Шаги Помощника, отправившегося за очередным подозреваемым, гулко застучали по трапу и стихли. Я, оставшись в одиночестве, мысленно обратился к надписи, что нацарапал в раздумье на стене своей каюты. Взять, к примеру, ее, Даму. В своем похотливом желании она готова нарушить Закон Божий, «принадлежа» одному (Создателю), Дама страстно желает принадлежать, уже без кавычек, кому-нибудь другому, или Игрок, тянущий руку к чужому перстню, по сути посягающий на решение Творца наделить им одного, но не дать другому. Не беря в расчет причин подобного решения Бога (кому же по силам, кроме Него Самого, разобраться в них), он, Игрок, перечит Ему, Его воле. Не означает ли сие, что вся наша жизнь, когда она полна греха, есть спор (а не разговор) с Богом?

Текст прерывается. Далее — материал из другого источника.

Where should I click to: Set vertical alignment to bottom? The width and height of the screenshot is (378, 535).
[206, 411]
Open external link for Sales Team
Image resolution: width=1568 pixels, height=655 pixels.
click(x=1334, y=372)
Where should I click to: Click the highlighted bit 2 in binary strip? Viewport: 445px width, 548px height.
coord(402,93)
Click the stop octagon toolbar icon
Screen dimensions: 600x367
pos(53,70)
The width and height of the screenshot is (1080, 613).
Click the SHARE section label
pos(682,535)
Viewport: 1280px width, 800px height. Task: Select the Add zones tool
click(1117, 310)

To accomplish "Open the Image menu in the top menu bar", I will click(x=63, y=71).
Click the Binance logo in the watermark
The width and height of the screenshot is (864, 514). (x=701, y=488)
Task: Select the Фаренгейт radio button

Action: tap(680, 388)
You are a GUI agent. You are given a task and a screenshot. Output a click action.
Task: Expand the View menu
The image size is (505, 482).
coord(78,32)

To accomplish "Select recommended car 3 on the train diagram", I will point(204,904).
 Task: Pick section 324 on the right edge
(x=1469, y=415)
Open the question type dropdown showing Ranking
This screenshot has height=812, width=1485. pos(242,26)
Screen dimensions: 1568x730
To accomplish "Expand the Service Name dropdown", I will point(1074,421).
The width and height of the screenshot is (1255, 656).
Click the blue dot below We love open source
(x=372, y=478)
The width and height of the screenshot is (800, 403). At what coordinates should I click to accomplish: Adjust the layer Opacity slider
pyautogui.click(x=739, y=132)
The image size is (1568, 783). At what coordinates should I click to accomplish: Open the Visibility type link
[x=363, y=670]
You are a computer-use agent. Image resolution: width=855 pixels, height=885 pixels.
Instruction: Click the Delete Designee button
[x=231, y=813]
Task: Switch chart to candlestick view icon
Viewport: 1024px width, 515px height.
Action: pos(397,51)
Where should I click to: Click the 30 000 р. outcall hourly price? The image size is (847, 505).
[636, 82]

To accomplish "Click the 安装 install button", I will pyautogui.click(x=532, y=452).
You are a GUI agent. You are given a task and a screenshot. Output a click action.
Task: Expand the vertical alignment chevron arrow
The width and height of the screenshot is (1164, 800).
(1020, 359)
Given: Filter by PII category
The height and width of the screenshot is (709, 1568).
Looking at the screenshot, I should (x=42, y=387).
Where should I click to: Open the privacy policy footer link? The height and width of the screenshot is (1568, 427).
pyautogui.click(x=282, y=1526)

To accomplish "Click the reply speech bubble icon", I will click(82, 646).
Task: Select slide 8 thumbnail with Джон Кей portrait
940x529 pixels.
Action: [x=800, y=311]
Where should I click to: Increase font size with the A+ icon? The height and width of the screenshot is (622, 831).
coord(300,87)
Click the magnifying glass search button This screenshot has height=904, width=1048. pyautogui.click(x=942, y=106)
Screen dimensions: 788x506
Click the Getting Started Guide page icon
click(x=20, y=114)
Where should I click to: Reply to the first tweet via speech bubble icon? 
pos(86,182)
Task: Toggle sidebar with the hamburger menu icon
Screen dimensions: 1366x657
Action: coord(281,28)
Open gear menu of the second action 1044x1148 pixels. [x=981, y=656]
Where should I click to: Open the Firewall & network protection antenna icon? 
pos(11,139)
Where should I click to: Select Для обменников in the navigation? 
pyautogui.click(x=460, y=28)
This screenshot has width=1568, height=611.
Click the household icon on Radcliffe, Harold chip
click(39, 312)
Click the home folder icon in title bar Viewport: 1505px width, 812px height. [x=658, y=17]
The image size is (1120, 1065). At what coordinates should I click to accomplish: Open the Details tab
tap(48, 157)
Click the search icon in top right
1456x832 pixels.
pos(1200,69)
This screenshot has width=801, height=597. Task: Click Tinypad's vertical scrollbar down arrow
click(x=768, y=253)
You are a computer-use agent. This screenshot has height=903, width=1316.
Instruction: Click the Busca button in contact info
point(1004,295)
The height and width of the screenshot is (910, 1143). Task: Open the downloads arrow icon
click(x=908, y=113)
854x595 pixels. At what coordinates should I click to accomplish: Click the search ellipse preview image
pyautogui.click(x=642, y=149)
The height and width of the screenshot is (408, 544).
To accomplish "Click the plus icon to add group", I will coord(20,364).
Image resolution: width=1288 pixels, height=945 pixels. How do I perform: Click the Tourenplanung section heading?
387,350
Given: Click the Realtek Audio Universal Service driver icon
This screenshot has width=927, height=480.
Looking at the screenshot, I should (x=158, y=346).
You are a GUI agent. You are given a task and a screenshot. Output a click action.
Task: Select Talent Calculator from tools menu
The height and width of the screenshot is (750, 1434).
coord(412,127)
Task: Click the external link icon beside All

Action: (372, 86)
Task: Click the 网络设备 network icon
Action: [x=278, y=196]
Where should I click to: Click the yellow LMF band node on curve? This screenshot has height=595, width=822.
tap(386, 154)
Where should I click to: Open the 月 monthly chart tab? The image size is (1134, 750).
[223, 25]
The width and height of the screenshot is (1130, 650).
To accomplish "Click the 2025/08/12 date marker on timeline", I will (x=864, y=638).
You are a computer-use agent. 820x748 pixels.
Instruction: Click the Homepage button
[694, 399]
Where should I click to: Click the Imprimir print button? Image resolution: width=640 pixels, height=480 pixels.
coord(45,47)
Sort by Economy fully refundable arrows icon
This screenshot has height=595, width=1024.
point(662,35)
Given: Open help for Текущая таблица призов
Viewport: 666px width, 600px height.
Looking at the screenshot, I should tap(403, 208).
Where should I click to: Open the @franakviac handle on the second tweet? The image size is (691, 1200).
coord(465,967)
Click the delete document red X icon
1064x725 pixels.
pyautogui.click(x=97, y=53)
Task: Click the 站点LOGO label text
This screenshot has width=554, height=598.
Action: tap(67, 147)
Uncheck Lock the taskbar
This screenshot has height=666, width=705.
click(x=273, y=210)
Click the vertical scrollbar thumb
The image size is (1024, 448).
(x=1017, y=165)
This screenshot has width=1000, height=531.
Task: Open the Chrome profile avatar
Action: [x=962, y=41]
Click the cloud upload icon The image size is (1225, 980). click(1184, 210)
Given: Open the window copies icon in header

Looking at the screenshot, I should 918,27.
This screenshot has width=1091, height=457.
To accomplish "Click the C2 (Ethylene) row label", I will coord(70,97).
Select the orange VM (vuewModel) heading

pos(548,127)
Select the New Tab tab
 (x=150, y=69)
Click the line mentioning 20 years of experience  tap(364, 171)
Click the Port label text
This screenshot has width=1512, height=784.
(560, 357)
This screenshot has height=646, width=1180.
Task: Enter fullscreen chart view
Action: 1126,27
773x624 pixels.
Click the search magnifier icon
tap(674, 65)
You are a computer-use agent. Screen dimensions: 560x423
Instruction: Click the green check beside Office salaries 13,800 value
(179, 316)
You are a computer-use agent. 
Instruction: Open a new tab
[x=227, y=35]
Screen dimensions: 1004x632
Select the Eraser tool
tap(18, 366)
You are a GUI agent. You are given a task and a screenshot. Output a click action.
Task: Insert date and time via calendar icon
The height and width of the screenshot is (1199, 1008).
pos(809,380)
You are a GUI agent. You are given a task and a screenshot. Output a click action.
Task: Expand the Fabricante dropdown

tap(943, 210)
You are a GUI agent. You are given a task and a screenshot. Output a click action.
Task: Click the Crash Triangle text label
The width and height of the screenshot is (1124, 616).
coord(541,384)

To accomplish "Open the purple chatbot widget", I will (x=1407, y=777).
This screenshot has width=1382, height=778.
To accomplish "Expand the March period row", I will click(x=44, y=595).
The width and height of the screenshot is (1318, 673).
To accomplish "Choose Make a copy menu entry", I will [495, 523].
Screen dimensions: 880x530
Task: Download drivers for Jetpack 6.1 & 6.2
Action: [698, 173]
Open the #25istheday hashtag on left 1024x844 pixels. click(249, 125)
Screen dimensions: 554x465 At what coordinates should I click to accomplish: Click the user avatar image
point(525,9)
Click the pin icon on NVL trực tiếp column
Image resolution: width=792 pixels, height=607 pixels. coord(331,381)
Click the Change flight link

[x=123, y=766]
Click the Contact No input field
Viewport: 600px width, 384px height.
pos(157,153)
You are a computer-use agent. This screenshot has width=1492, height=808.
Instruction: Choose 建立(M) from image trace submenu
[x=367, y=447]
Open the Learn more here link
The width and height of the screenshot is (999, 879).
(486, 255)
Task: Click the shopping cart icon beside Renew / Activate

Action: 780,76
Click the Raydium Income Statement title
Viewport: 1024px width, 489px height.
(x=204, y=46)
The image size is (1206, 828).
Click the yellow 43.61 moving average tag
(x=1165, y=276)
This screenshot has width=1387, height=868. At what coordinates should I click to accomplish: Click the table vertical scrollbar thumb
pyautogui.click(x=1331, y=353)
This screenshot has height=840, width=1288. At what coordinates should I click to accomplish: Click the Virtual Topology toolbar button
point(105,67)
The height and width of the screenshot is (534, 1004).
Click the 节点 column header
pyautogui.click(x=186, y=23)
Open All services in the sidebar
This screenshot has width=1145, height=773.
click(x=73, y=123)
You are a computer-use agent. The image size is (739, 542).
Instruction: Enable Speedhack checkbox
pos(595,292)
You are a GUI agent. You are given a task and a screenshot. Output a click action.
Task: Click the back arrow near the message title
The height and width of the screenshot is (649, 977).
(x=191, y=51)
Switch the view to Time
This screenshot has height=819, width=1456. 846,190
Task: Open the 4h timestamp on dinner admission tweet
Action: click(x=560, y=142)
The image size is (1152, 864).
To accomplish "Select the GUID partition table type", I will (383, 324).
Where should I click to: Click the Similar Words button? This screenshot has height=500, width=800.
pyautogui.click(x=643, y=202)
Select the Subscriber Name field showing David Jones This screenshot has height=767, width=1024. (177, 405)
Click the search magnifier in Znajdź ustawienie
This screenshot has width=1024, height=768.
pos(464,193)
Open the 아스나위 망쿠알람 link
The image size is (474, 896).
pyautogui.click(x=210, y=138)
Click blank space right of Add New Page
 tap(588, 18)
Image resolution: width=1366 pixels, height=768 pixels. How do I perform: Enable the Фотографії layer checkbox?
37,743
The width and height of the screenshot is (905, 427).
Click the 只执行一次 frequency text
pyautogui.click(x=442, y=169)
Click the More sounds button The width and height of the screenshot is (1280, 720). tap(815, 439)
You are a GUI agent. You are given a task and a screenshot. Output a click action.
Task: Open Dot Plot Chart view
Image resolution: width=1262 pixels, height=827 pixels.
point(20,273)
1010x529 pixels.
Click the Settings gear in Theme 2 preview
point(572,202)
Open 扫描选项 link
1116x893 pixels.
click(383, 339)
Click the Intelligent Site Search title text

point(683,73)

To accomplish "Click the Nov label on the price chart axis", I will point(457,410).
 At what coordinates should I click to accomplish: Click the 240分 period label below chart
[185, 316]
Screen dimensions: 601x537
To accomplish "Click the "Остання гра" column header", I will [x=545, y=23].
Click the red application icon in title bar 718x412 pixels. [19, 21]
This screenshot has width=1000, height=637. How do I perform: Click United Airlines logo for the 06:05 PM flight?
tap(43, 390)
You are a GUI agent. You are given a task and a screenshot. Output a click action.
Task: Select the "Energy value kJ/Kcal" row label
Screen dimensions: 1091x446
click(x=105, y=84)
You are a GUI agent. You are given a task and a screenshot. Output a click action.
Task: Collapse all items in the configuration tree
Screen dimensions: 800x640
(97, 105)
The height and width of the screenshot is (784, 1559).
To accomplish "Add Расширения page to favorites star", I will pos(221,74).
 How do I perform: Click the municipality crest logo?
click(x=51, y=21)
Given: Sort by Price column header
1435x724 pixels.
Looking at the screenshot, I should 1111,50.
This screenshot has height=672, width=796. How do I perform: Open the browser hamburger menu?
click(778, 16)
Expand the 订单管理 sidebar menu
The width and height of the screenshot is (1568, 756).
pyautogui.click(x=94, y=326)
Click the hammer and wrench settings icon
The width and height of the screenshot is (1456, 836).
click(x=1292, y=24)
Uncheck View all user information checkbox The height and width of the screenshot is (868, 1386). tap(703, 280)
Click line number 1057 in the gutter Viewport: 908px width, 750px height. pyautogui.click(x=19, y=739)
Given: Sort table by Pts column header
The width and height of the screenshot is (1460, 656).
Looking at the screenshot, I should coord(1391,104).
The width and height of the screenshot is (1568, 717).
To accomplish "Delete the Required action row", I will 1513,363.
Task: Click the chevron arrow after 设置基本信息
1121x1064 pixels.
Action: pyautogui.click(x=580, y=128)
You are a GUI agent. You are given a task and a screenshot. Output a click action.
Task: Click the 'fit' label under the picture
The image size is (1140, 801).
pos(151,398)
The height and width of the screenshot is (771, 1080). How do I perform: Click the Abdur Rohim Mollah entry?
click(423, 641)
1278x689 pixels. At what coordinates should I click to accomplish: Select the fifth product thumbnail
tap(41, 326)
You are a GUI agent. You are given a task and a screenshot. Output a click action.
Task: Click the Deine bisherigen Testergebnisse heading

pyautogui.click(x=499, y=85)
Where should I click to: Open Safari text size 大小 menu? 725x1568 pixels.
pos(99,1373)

Мысль эта начала захватывать меня, но в дверь постучали, и на пороге кают-компании возник молодой человек, скорее даже юноша, о коих принято говорить — столичный хлыщ. По всему было видно, этот экземпляр тщательно следил за модой, был внимателен к мелочам в одежде и аксессуарам (чего стоили запонки на клубном пиджаке и пряжка ремня), но взгляд его блуждал, лицо было бледным, а губы, по-детски припухлые, «цеплялись» за щеки обиженным бантиком.
— Обращайтесь ко мне «Кавалер», — вместо приветствия сказал юноша и плюхнулся на диван, закинув ногу на ногу так, что начищенные до блеска туфли крокодиловой кожи оказались на уровне моих глаз.
— Что можете сказать по существу? — как можно более казенным тоном обратился я к Кавалеру, чтобы слегка сбить «напудренную» спесь с его раздутого эго.
Кавалер долго мялся, вздыхал, ерзал на диване, пытаясь найти удобное место для тощего зада или просто выиграть время, дабы собраться с мыслями.
Я решил «помочь» ему и с суровым прищуром (мне показалось, так правильно) прохрипел:
— Нам все известно.
Юнец икнул, сгорбился и… сдался, пропустив мимо ушей непонятное «нам»:
— Да, я солгал всем об этом наглеце, но сделал это из…
Кавалер снова вернулся к любимому занятию, начал покусывать губы и заламывать руки.
— Я жду! — рявкнул я так, что Помощник распахнул дверь каюты с вопросительной миной на лице.
— Я защищал Даму! — воскликнул юноша. — Иона хвалился всем, что она бегает за ним, ведет себя вызывающе и… похотливо. Он много еще что наговаривал на самую прекрасную женщину на земле, и мне пришлось сказать пассажирам «Сирены» о нем неправду.
— Вы влюблены в Даму, — догадался я.
Юный Ромео закрыл лицо руками:
— Увы, безответно.
Я поднялся и походил по каюте, разминая затекшие ноги и усиленно морща лоб (наверное, так делали все настоящие сыщики). Кавалер притих на своем месте, и только его глаза, неотрывно следящие за моими перемещениями, вызывали в нем жизнь.
— А ведь у вас, батенька, — неожиданно остановившись, я навис над подозреваемым, — как у лжесвидетеля и любовного соперника, был мотив.